CONSEGNA 1:
Rispondi alle domande sul testo fornito.
(a) Che cosa dichiara chi parla di non aver mutato?
(b) Con quale motivazione, secondo il testo, si risponde «sì» alla domanda se si sia vissuto?
(c) Nell'ipotesi negativa, che effetto hanno rispettivamente l'uno e gli altri su chi ascolta?

___ TESTO FORNITO

Se è in tutti, è anche in me.
E io, perché da quando s'era fanciulli insieme, non ho vissuto una vita cui almeno il dolore, che fu tanto, desse rilievo, non l'ho perduto quasi mai di vista e di udita.
Anzi, non avendo io mutato quei primi miei affetti, chiedo talvolta se io abbia vissuto o no.
E io dico sì, perché ivi è più vita dove è meno morte, e altri dice no, perché crede il contrario.
Oh! Non credo io che da te vengano, semplice fanciullo, certe filze di sillogismi, sebbene siano esposte in un linguaggio che somiglia al tuo, e disposte secondo ritmi che sono i tuoi! Forse quei ritmi ce le fanno meglio seguire, quelle filze, e quel linguaggio ce lo fa meglio capire, quel ragionamento; o forse no, ché l'uno, abbagliando, ci distrae, e gli altri, cullando, ci astraggono; sì che il fine del ragionatore non è ottenuto come sarebbe senza quelle immagini e senza quella cadenza.
Ma mettiamo che sia: ora il tuo fine non è, credo, mai questo, che si dica: Tu mi hai convinto di cosa che non era nel mio pensiero.
E nemmeno quest'altro: Tu mi hai persuaso a cosa che non era nella mia volontà.
Tu non pretendi tanto, o fanciullo.

______
___ DATI DELL'ESERCIZIO

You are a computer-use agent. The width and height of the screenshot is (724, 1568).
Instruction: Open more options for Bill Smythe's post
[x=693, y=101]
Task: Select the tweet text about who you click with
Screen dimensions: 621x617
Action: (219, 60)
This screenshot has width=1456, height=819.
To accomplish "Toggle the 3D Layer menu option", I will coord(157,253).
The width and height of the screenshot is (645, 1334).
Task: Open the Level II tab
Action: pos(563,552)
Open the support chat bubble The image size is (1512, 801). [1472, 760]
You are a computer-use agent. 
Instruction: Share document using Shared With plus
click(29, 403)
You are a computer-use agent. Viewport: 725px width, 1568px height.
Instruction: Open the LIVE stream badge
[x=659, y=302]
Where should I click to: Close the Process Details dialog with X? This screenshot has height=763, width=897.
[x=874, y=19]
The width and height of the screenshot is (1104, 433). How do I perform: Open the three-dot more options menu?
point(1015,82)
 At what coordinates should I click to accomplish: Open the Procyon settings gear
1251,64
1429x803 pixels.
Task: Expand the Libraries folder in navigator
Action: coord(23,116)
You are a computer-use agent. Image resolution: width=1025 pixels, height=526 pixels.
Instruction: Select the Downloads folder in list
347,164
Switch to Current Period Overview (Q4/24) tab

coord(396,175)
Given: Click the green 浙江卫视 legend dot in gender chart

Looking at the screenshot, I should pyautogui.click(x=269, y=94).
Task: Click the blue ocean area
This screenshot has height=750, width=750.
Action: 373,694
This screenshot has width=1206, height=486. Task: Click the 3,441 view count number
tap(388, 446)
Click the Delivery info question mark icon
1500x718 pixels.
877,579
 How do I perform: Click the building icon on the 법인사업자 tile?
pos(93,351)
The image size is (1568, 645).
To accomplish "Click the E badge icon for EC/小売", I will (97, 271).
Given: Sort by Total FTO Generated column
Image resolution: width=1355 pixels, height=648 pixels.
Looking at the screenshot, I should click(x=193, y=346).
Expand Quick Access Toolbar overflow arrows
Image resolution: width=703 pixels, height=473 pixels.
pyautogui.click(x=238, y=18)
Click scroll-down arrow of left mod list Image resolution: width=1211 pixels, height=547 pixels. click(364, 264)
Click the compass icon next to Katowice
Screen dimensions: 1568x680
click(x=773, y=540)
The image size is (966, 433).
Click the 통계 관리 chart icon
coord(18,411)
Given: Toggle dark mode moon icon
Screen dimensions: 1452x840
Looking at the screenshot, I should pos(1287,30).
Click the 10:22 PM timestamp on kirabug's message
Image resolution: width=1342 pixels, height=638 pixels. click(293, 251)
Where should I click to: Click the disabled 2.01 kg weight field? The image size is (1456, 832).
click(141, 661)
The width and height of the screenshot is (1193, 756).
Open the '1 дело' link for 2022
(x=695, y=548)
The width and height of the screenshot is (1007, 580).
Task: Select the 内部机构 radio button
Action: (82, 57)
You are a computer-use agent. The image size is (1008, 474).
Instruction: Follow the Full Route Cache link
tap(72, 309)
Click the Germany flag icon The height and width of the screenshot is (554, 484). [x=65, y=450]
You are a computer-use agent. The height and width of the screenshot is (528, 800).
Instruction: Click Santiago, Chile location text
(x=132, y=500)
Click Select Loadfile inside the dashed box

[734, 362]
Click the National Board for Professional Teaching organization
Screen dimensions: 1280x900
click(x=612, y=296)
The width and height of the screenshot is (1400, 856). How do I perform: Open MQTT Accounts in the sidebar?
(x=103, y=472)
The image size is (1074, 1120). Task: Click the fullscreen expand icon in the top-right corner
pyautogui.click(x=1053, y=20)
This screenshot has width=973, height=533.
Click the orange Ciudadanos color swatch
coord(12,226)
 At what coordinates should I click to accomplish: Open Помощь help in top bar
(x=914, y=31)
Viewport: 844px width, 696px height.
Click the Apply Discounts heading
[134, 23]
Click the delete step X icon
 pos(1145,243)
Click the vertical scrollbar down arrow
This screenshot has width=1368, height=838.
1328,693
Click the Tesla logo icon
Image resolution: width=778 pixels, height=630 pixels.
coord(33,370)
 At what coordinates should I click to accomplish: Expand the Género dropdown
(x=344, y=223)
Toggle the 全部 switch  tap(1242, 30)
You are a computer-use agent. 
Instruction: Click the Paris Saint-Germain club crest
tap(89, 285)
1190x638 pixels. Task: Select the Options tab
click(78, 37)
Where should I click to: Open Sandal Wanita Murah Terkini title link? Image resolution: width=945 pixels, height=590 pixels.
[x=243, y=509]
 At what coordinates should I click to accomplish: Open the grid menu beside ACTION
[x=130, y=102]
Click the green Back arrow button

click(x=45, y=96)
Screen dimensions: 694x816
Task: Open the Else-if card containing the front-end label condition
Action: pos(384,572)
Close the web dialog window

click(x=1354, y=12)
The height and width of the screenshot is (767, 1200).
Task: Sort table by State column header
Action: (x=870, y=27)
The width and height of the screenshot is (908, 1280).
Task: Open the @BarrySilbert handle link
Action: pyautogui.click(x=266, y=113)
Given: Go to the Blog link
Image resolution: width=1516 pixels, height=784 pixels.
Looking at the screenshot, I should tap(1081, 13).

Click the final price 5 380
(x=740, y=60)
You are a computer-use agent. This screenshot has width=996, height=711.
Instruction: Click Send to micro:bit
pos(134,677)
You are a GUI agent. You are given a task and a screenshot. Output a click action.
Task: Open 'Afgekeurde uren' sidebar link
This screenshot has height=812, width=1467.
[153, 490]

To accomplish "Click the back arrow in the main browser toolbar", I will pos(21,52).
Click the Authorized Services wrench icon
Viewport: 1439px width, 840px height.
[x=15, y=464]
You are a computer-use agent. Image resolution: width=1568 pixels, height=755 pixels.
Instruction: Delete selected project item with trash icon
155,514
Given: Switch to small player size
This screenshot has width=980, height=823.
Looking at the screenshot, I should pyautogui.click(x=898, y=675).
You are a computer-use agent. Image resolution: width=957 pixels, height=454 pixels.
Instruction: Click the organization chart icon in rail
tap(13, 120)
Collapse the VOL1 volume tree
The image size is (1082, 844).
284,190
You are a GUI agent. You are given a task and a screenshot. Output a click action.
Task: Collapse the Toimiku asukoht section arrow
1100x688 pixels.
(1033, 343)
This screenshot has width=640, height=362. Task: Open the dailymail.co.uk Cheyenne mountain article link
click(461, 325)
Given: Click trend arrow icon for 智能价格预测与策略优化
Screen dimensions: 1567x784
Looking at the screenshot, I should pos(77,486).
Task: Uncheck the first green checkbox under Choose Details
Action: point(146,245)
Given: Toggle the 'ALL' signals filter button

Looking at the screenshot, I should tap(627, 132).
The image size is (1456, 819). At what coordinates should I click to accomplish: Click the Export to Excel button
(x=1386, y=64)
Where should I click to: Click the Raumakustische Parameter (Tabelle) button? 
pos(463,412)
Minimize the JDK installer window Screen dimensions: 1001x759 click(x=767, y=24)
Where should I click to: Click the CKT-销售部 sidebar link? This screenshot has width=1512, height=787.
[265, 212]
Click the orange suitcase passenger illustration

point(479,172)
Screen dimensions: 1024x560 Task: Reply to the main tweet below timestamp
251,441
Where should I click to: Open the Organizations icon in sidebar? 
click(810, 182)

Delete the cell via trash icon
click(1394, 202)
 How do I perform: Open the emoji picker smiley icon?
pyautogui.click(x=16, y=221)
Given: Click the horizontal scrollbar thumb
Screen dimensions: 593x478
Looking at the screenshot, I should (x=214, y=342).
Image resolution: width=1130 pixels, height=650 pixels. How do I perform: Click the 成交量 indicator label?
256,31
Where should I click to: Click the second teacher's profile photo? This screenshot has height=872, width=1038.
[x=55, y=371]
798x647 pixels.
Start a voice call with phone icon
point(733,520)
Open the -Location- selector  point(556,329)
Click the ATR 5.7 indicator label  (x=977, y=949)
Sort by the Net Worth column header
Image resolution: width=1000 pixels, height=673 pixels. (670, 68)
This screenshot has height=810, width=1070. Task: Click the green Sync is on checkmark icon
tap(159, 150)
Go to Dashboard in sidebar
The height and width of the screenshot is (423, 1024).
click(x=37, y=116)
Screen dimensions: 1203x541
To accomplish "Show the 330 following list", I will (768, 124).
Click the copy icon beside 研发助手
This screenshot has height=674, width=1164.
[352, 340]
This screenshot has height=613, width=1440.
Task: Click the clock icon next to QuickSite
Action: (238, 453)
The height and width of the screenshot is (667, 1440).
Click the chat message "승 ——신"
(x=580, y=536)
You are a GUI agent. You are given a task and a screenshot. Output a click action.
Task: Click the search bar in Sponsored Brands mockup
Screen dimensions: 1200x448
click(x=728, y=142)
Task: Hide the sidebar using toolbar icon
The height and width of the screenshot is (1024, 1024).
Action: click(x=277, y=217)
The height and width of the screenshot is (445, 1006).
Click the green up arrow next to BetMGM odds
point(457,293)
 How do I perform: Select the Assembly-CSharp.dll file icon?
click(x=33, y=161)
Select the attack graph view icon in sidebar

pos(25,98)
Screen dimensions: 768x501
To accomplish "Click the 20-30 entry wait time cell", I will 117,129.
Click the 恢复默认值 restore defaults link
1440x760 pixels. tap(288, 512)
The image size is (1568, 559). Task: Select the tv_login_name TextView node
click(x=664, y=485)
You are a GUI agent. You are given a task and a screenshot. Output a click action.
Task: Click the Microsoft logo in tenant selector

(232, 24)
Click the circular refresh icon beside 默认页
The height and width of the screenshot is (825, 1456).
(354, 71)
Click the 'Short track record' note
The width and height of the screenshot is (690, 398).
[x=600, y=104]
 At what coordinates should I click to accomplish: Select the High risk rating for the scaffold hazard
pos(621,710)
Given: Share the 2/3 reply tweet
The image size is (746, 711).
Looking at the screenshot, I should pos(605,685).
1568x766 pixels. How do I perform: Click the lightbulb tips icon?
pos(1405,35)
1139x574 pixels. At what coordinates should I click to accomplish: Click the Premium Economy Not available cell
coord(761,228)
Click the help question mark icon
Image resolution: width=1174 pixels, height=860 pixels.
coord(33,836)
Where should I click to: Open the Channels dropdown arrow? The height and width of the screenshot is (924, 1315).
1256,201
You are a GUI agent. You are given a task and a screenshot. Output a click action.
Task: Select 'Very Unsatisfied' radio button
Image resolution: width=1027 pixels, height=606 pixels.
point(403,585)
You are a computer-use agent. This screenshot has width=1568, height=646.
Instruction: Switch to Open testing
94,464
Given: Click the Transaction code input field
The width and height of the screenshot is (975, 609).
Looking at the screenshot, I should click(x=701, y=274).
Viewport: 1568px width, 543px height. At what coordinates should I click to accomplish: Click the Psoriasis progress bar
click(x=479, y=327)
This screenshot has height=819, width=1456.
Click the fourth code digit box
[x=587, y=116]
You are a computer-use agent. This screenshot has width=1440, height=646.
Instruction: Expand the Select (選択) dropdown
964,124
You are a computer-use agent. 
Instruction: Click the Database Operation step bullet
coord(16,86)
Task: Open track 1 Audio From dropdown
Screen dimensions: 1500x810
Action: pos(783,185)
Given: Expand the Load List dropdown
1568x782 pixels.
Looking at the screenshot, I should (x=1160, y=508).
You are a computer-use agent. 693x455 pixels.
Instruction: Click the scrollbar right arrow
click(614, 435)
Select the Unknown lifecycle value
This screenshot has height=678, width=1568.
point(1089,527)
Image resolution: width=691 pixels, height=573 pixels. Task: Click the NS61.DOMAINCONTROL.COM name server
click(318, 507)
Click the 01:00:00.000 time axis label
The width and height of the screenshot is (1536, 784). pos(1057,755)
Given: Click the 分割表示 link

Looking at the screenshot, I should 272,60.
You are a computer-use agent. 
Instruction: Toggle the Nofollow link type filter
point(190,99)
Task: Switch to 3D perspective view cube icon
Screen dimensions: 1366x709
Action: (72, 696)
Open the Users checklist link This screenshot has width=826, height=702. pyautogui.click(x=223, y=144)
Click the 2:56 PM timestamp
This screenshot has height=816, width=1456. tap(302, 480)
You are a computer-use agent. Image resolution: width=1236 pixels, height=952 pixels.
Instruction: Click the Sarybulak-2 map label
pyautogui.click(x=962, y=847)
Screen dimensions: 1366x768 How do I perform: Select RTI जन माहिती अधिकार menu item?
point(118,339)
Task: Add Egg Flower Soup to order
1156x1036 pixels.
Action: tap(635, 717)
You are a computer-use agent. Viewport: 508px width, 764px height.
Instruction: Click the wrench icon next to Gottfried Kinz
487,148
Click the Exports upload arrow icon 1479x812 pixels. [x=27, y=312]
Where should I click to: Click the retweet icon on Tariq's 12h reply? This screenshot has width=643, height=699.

______

CONSEGNA 2: Riproduci senza alcuna modifica le righe dell'elenco che vanno dalla riga contenente "Image resolution: width=691" fino alla riga contenente "Click the Exports", entrambe incluse.

RISULTATO DELL'ESERCIZIO 1:
(a) Quei primi suoi affetti.
(b) Perché «ivi è più vita dove è meno morte».
(c) L'uno, abbagliando, distrae; gli altri, cullando, astraggono.

RISULTATO DELL'ESERCIZIO 2:
Image resolution: width=691 pixels, height=573 pixels. Task: Click the NS61.DOMAINCONTROL.COM name server
click(318, 507)
Click the 01:00:00.000 time axis label
The width and height of the screenshot is (1536, 784). pos(1057,755)
Given: Click the 分割表示 link

Looking at the screenshot, I should 272,60.
You are a computer-use agent. 
Instruction: Toggle the Nofollow link type filter
point(190,99)
Task: Switch to 3D perspective view cube icon
Screen dimensions: 1366x709
Action: (72, 696)
Open the Users checklist link This screenshot has width=826, height=702. pyautogui.click(x=223, y=144)
Click the 2:56 PM timestamp
This screenshot has height=816, width=1456. tap(302, 480)
You are a computer-use agent. Image resolution: width=1236 pixels, height=952 pixels.
Instruction: Click the Sarybulak-2 map label
pyautogui.click(x=962, y=847)
Screen dimensions: 1366x768 How do I perform: Select RTI जन माहिती अधिकार menu item?
point(118,339)
Task: Add Egg Flower Soup to order
1156x1036 pixels.
Action: tap(635, 717)
You are a computer-use agent. Viewport: 508px width, 764px height.
Instruction: Click the wrench icon next to Gottfried Kinz
487,148
Click the Exports upload arrow icon 1479x812 pixels. [x=27, y=312]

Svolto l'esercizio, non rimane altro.